**INFORMATION GIVEN**
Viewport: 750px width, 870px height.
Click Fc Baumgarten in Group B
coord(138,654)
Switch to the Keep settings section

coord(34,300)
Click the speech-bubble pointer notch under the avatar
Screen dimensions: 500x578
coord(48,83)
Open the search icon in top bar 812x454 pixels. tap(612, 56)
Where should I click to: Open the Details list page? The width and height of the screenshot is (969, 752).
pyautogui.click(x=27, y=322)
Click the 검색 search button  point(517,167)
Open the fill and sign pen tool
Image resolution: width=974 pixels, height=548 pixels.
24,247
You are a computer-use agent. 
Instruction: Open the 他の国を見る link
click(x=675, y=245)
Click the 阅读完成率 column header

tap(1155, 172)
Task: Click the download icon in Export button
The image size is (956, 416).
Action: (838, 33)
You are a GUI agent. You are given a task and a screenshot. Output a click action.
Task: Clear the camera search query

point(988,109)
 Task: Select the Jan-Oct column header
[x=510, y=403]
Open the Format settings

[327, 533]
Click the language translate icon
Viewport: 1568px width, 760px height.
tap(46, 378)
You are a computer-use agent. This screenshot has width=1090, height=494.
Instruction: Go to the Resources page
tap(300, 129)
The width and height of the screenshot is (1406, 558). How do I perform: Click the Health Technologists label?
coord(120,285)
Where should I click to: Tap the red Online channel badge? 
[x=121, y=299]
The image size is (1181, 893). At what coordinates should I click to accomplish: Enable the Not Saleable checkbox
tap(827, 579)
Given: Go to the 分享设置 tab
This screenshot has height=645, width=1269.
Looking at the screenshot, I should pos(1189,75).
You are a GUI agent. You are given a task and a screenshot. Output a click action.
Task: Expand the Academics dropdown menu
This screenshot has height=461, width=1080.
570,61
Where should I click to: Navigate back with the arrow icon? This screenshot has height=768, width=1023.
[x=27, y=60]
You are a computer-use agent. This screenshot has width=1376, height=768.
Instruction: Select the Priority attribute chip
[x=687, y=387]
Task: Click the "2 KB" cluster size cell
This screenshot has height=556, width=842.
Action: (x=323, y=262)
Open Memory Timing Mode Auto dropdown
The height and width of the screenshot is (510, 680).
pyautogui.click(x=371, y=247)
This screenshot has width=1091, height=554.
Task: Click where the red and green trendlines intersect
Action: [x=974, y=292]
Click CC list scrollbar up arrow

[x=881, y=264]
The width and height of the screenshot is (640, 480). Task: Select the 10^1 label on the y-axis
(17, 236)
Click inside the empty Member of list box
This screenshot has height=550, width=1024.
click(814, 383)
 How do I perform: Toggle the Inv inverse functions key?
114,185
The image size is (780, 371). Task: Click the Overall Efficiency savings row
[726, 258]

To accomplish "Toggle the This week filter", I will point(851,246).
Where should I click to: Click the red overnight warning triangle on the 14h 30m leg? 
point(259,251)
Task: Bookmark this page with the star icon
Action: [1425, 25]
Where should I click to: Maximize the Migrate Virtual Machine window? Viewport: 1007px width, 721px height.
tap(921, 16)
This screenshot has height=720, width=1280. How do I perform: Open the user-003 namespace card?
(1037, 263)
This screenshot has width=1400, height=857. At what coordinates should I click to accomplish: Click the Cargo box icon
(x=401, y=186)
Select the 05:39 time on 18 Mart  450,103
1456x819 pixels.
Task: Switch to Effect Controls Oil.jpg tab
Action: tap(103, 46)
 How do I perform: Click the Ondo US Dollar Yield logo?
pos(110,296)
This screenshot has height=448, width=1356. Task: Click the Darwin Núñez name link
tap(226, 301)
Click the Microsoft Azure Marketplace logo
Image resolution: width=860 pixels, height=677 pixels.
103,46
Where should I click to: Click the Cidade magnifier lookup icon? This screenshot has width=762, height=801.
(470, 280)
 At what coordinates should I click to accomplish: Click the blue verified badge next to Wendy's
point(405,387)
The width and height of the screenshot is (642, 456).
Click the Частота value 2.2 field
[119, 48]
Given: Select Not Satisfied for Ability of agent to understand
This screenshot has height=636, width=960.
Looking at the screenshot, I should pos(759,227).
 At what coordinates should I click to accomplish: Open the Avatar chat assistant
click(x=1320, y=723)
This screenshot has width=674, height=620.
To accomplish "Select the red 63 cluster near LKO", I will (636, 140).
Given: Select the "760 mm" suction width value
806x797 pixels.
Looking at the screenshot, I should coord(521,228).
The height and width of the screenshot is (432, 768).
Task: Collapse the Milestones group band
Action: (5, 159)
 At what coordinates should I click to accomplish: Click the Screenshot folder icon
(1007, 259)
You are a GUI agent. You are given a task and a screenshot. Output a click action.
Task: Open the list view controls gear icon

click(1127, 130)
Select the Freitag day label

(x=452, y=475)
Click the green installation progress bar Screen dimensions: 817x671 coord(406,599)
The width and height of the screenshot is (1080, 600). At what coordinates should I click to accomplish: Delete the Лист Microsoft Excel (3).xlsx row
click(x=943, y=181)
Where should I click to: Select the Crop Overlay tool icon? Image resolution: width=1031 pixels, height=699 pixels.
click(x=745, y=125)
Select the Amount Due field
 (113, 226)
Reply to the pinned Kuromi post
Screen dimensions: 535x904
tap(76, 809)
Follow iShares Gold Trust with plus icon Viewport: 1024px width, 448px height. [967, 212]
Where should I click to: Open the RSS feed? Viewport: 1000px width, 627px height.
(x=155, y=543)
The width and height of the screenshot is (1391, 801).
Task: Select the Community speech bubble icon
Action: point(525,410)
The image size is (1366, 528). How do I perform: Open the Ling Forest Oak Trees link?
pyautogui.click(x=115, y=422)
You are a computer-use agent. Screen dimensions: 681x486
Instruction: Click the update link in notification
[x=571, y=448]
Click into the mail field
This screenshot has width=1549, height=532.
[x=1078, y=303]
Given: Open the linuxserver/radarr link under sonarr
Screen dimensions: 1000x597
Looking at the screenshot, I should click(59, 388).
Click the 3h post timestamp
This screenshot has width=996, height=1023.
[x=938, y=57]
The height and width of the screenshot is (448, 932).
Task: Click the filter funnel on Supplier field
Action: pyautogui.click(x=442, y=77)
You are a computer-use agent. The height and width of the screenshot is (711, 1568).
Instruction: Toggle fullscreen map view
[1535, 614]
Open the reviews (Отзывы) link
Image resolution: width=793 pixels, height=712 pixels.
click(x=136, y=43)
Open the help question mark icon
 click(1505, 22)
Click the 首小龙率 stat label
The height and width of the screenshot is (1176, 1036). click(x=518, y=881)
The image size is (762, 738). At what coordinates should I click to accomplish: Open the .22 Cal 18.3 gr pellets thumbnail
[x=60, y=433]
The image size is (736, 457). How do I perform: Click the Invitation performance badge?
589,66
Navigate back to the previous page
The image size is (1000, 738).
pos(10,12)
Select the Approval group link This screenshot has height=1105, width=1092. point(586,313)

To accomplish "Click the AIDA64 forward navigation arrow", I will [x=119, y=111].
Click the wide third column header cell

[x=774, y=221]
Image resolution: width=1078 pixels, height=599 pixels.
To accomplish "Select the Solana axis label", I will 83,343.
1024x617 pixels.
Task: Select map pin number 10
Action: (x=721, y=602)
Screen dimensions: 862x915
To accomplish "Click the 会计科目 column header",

**THE PROBLEM**
The entries above must be output exactly, with every line preserved.

**TASK OUTPUT**
Viewport: 750px width, 870px height.
Click Fc Baumgarten in Group B
coord(138,654)
Switch to the Keep settings section

coord(34,300)
Click the speech-bubble pointer notch under the avatar
Screen dimensions: 500x578
coord(48,83)
Open the search icon in top bar 812x454 pixels. tap(612, 56)
Where should I click to: Open the Details list page? The width and height of the screenshot is (969, 752).
pyautogui.click(x=27, y=322)
Click the 검색 search button  point(517,167)
Open the fill and sign pen tool
Image resolution: width=974 pixels, height=548 pixels.
24,247
You are a computer-use agent. 
Instruction: Open the 他の国を見る link
click(x=675, y=245)
Click the 阅读完成率 column header

tap(1155, 172)
Task: Click the download icon in Export button
The image size is (956, 416).
Action: (838, 33)
You are a GUI agent. You are given a task and a screenshot. Output a click action.
Task: Clear the camera search query

point(988,109)
 Task: Select the Jan-Oct column header
[x=510, y=403]
Open the Format settings

[327, 533]
Click the language translate icon
Viewport: 1568px width, 760px height.
tap(46, 378)
You are a computer-use agent. This screenshot has width=1090, height=494.
Instruction: Go to the Resources page
tap(300, 129)
The width and height of the screenshot is (1406, 558). How do I perform: Click the Health Technologists label?
coord(120,285)
Where should I click to: Tap the red Online channel badge? 
[x=121, y=299]
The image size is (1181, 893). At what coordinates should I click to accomplish: Enable the Not Saleable checkbox
tap(827, 579)
Given: Go to the 分享设置 tab
This screenshot has height=645, width=1269.
Looking at the screenshot, I should pos(1189,75).
You are a GUI agent. You are given a task and a screenshot. Output a click action.
Task: Expand the Academics dropdown menu
This screenshot has height=461, width=1080.
570,61
Where should I click to: Navigate back with the arrow icon? This screenshot has height=768, width=1023.
[x=27, y=60]
You are a computer-use agent. This screenshot has width=1376, height=768.
Instruction: Select the Priority attribute chip
[x=687, y=387]
Task: Click the "2 KB" cluster size cell
This screenshot has height=556, width=842.
Action: (x=323, y=262)
Open Memory Timing Mode Auto dropdown
The height and width of the screenshot is (510, 680).
pyautogui.click(x=371, y=247)
This screenshot has width=1091, height=554.
Task: Click where the red and green trendlines intersect
Action: [x=974, y=292]
Click CC list scrollbar up arrow

[x=881, y=264]
The width and height of the screenshot is (640, 480). Task: Select the 10^1 label on the y-axis
(17, 236)
Click inside the empty Member of list box
This screenshot has height=550, width=1024.
click(814, 383)
 How do I perform: Toggle the Inv inverse functions key?
114,185
The image size is (780, 371). Task: Click the Overall Efficiency savings row
[726, 258]

To accomplish "Toggle the This week filter", I will point(851,246).
Where should I click to: Click the red overnight warning triangle on the 14h 30m leg? 
point(259,251)
Task: Bookmark this page with the star icon
Action: [1425, 25]
Where should I click to: Maximize the Migrate Virtual Machine window? Viewport: 1007px width, 721px height.
tap(921, 16)
This screenshot has height=720, width=1280. How do I perform: Open the user-003 namespace card?
(1037, 263)
This screenshot has width=1400, height=857. At what coordinates should I click to accomplish: Click the Cargo box icon
(x=401, y=186)
Select the 05:39 time on 18 Mart  450,103
1456x819 pixels.
Task: Switch to Effect Controls Oil.jpg tab
Action: tap(103, 46)
 How do I perform: Click the Ondo US Dollar Yield logo?
pos(110,296)
This screenshot has height=448, width=1356. Task: Click the Darwin Núñez name link
tap(226, 301)
Click the Microsoft Azure Marketplace logo
Image resolution: width=860 pixels, height=677 pixels.
103,46
Where should I click to: Click the Cidade magnifier lookup icon? This screenshot has width=762, height=801.
(470, 280)
 At what coordinates should I click to accomplish: Click the blue verified badge next to Wendy's
point(405,387)
The width and height of the screenshot is (642, 456).
Click the Частота value 2.2 field
[119, 48]
Given: Select Not Satisfied for Ability of agent to understand
This screenshot has height=636, width=960.
Looking at the screenshot, I should pos(759,227).
 At what coordinates should I click to accomplish: Open the Avatar chat assistant
click(x=1320, y=723)
This screenshot has width=674, height=620.
To accomplish "Select the red 63 cluster near LKO", I will (636, 140).
Given: Select the "760 mm" suction width value
806x797 pixels.
Looking at the screenshot, I should coord(521,228).
The height and width of the screenshot is (432, 768).
Task: Collapse the Milestones group band
Action: (5, 159)
 At what coordinates should I click to accomplish: Click the Screenshot folder icon
(1007, 259)
You are a GUI agent. You are given a task and a screenshot. Output a click action.
Task: Open the list view controls gear icon

click(1127, 130)
Select the Freitag day label

(x=452, y=475)
Click the green installation progress bar Screen dimensions: 817x671 coord(406,599)
The width and height of the screenshot is (1080, 600). At what coordinates should I click to accomplish: Delete the Лист Microsoft Excel (3).xlsx row
click(x=943, y=181)
Where should I click to: Select the Crop Overlay tool icon? Image resolution: width=1031 pixels, height=699 pixels.
click(x=745, y=125)
Select the Amount Due field
 (113, 226)
Reply to the pinned Kuromi post
Screen dimensions: 535x904
tap(76, 809)
Follow iShares Gold Trust with plus icon Viewport: 1024px width, 448px height. [967, 212]
Where should I click to: Open the RSS feed? Viewport: 1000px width, 627px height.
(x=155, y=543)
The width and height of the screenshot is (1391, 801).
Task: Select the Community speech bubble icon
Action: point(525,410)
The image size is (1366, 528). How do I perform: Open the Ling Forest Oak Trees link?
pyautogui.click(x=115, y=422)
You are a computer-use agent. Screen dimensions: 681x486
Instruction: Click the update link in notification
[x=571, y=448]
Click into the mail field
This screenshot has width=1549, height=532.
[x=1078, y=303]
Given: Open the linuxserver/radarr link under sonarr
Screen dimensions: 1000x597
Looking at the screenshot, I should click(59, 388).
Click the 3h post timestamp
This screenshot has width=996, height=1023.
[x=938, y=57]
The height and width of the screenshot is (448, 932).
Task: Click the filter funnel on Supplier field
Action: pyautogui.click(x=442, y=77)
You are a computer-use agent. The height and width of the screenshot is (711, 1568).
Instruction: Toggle fullscreen map view
[1535, 614]
Open the reviews (Отзывы) link
Image resolution: width=793 pixels, height=712 pixels.
click(x=136, y=43)
Open the help question mark icon
 click(1505, 22)
Click the 首小龙率 stat label
The height and width of the screenshot is (1176, 1036). click(x=518, y=881)
The image size is (762, 738). At what coordinates should I click to accomplish: Open the .22 Cal 18.3 gr pellets thumbnail
[x=60, y=433]
The image size is (736, 457). How do I perform: Click the Invitation performance badge?
589,66
Navigate back to the previous page
The image size is (1000, 738).
pos(10,12)
Select the Approval group link This screenshot has height=1105, width=1092. point(586,313)

To accomplish "Click the AIDA64 forward navigation arrow", I will [x=119, y=111].
Click the wide third column header cell

[x=774, y=221]
Image resolution: width=1078 pixels, height=599 pixels.
To accomplish "Select the Solana axis label", I will 83,343.
1024x617 pixels.
Task: Select map pin number 10
Action: (x=721, y=602)
Screen dimensions: 862x915
To accomplish "Click the 会计科目 column header",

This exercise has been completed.